WHAT TO WORK ON:
In the entries that follow, locate the line with "Task: Click the", then restate that line and all later lines exactly as they appear, leaving pictures out.

Stored items:
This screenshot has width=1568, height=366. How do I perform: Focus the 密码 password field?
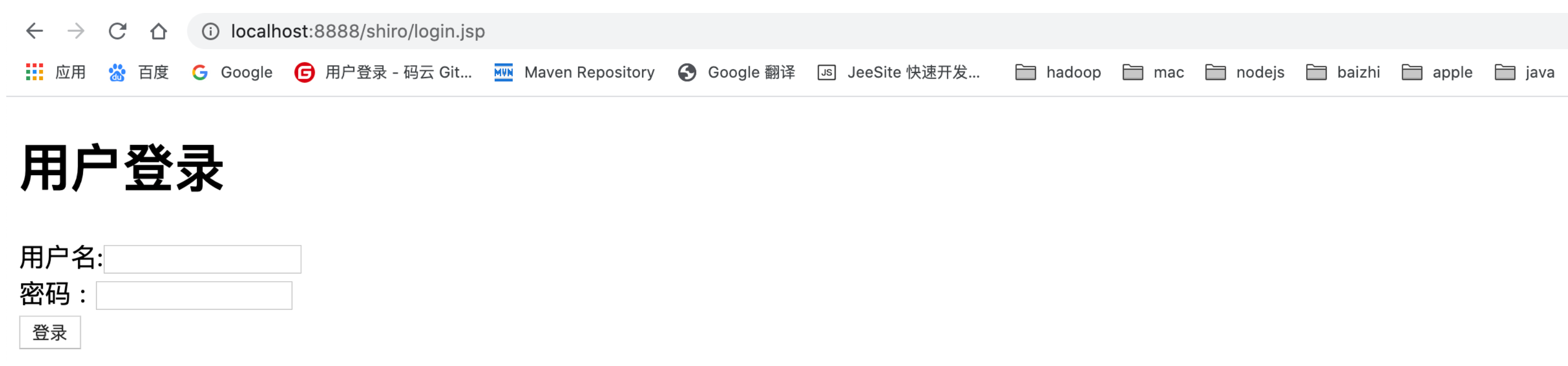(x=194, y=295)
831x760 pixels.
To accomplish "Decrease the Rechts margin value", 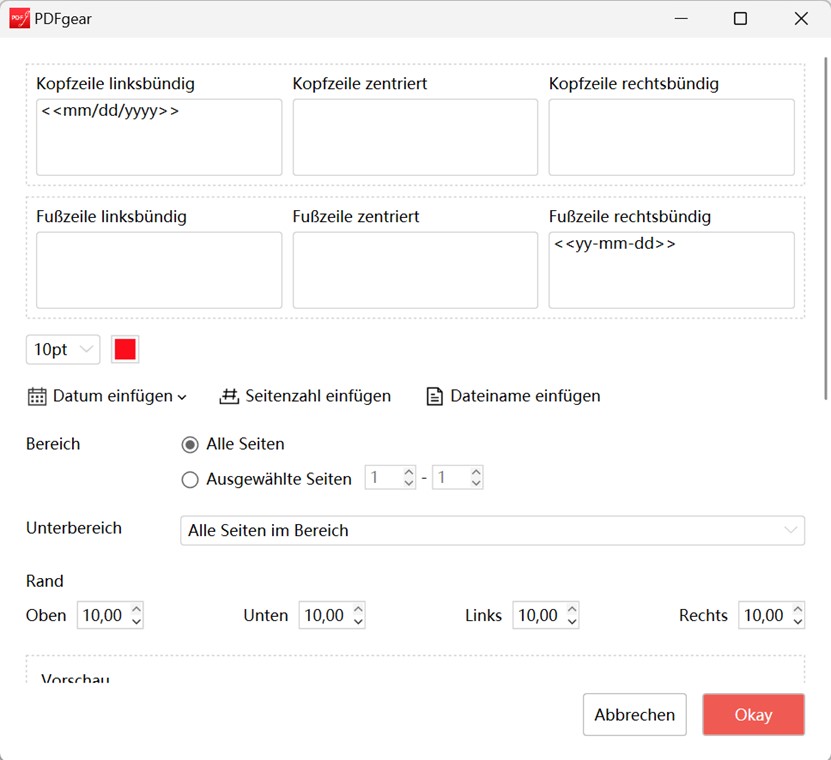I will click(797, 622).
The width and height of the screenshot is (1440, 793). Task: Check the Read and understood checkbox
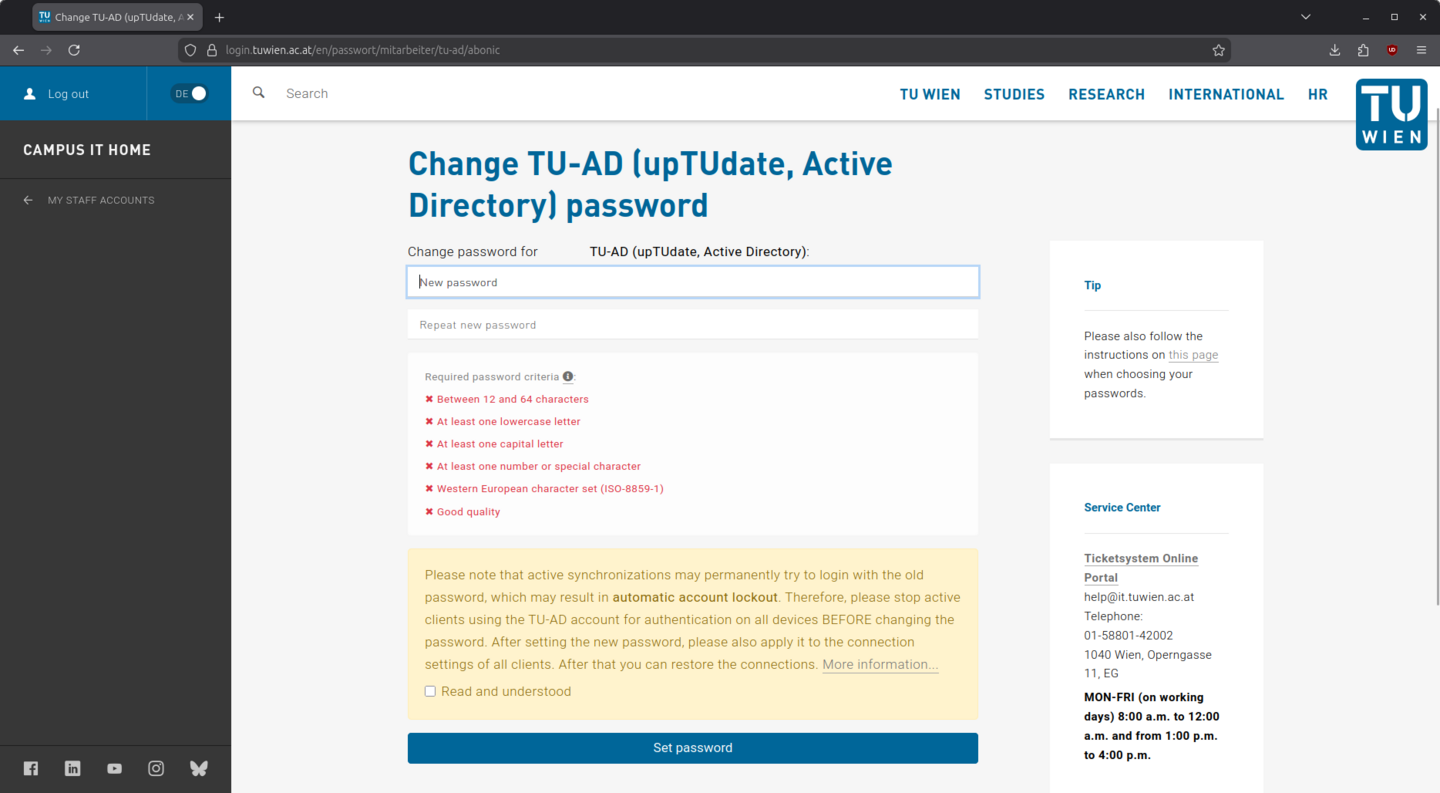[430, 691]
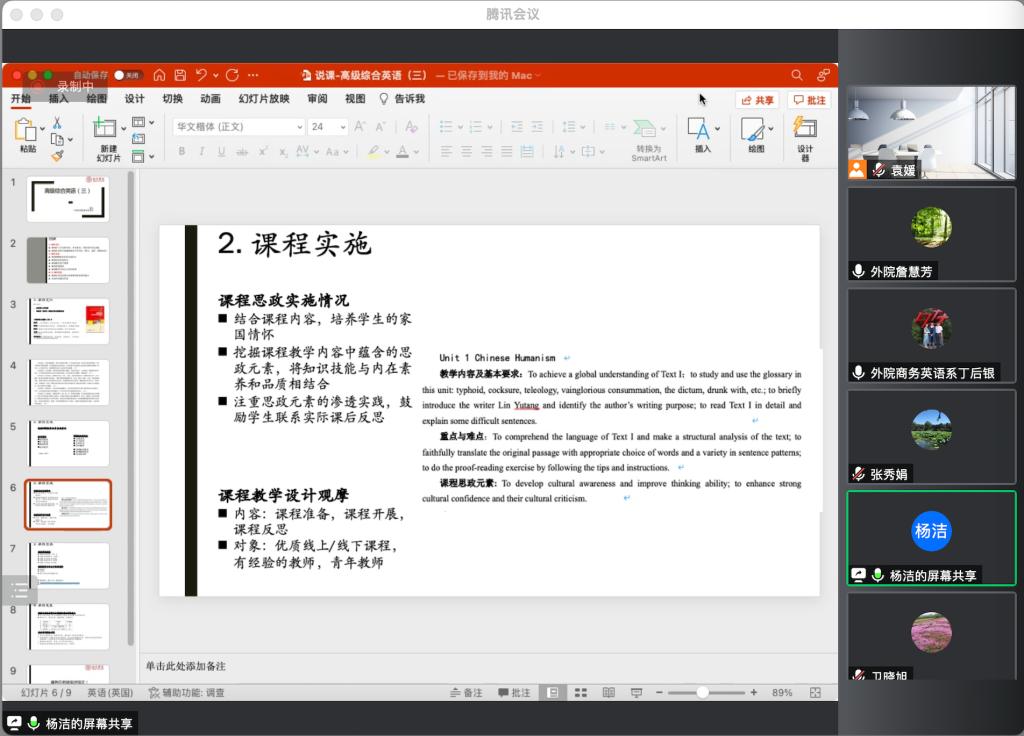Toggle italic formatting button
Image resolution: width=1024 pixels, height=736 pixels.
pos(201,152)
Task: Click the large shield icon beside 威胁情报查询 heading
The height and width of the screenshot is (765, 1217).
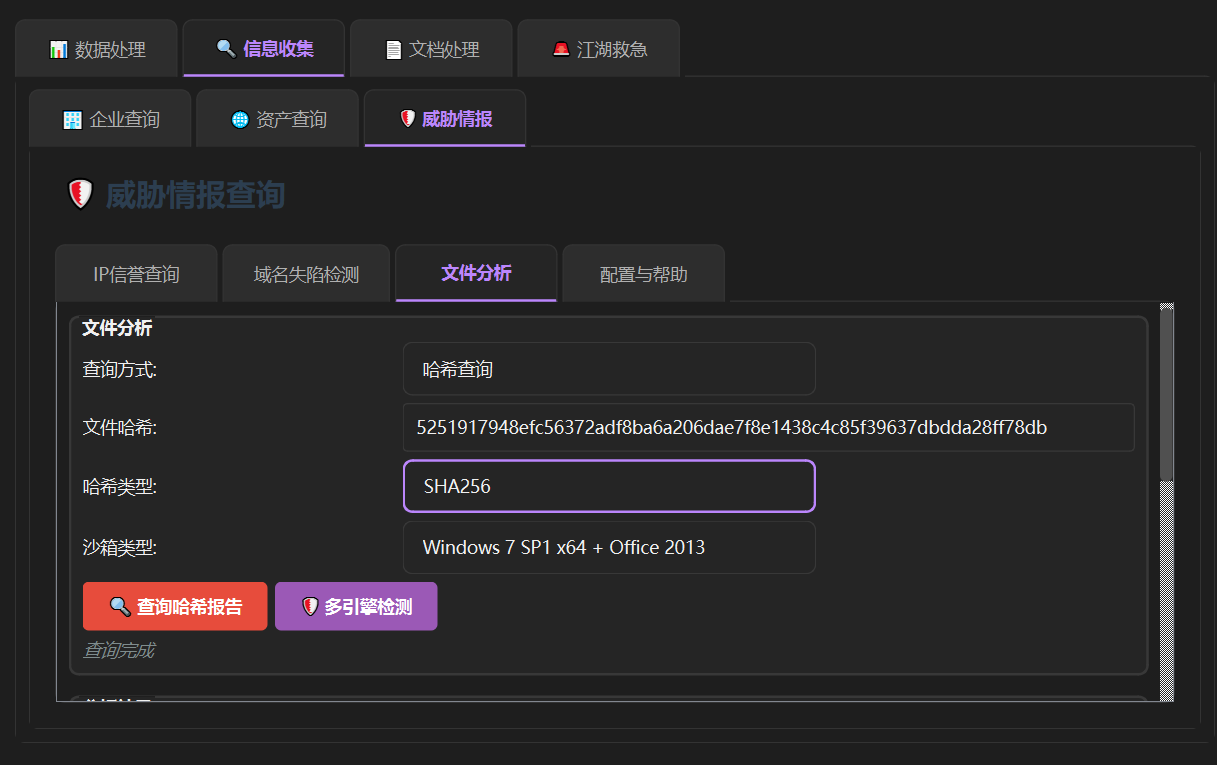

WRITTEN RESPONSE:
Task: Click the large shield icon beside 威胁情报查询 heading
The height and width of the screenshot is (765, 1217).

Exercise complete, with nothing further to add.